Where the word "language" occurs in a line of the listing, please copy the line.
=======
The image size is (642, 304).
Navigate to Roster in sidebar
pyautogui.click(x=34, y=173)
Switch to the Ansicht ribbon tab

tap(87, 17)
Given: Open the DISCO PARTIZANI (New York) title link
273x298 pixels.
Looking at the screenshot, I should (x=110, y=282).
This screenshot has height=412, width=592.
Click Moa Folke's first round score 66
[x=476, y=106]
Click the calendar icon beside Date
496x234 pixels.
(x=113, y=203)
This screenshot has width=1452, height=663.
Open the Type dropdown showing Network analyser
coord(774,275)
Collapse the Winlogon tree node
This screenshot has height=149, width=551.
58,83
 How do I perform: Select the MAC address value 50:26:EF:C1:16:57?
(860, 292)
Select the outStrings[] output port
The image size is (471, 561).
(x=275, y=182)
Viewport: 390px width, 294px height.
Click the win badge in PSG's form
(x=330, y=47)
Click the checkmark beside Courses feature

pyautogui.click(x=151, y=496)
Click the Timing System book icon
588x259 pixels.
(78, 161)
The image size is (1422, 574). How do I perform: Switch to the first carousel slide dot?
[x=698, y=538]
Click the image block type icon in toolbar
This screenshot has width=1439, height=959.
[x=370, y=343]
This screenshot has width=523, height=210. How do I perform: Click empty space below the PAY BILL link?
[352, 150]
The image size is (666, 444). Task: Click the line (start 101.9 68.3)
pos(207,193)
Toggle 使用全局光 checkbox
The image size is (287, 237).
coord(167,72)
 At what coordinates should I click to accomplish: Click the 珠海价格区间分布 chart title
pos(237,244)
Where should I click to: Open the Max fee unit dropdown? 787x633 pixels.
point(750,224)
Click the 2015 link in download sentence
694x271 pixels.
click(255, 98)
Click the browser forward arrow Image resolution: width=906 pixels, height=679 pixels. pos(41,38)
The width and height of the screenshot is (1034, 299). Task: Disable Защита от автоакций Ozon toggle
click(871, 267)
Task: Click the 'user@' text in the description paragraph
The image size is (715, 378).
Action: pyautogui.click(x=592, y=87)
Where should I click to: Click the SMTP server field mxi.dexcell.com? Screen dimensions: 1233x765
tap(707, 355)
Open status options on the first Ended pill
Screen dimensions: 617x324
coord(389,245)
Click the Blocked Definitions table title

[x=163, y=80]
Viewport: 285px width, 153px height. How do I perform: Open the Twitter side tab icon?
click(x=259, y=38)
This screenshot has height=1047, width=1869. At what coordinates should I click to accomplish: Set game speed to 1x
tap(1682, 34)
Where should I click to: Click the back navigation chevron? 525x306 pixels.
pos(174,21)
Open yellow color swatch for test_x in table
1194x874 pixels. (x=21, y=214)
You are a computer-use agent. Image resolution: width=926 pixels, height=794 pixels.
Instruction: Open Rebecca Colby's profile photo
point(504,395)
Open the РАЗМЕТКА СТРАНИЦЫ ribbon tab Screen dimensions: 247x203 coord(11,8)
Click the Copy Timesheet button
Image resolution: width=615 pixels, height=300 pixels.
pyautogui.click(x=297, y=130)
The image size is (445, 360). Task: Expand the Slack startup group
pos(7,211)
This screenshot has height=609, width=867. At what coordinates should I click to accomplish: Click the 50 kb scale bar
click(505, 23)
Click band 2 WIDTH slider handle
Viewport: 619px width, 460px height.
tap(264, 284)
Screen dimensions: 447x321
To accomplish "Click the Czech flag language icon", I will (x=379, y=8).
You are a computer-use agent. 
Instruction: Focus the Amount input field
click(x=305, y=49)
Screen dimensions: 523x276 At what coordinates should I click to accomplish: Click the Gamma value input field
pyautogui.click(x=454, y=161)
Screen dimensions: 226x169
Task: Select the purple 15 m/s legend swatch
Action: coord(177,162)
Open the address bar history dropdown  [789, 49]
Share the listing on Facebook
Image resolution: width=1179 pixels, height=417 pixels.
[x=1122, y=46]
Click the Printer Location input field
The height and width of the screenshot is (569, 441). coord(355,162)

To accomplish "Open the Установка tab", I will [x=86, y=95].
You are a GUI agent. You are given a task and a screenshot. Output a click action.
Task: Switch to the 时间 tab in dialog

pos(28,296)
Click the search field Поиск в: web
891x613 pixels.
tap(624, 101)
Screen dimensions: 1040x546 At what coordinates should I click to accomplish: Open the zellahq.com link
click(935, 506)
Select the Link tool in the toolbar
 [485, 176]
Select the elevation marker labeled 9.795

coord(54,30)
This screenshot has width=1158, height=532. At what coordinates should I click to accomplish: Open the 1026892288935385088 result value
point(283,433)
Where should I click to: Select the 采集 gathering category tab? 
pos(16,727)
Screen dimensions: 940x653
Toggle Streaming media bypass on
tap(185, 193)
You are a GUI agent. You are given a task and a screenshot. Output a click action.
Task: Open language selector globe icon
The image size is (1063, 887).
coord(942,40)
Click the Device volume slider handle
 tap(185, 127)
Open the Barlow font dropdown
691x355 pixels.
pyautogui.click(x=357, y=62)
=======
• [Response]:
To accomplish "Click the Czech flag language icon", I will (x=379, y=8).
Task: Open language selector globe icon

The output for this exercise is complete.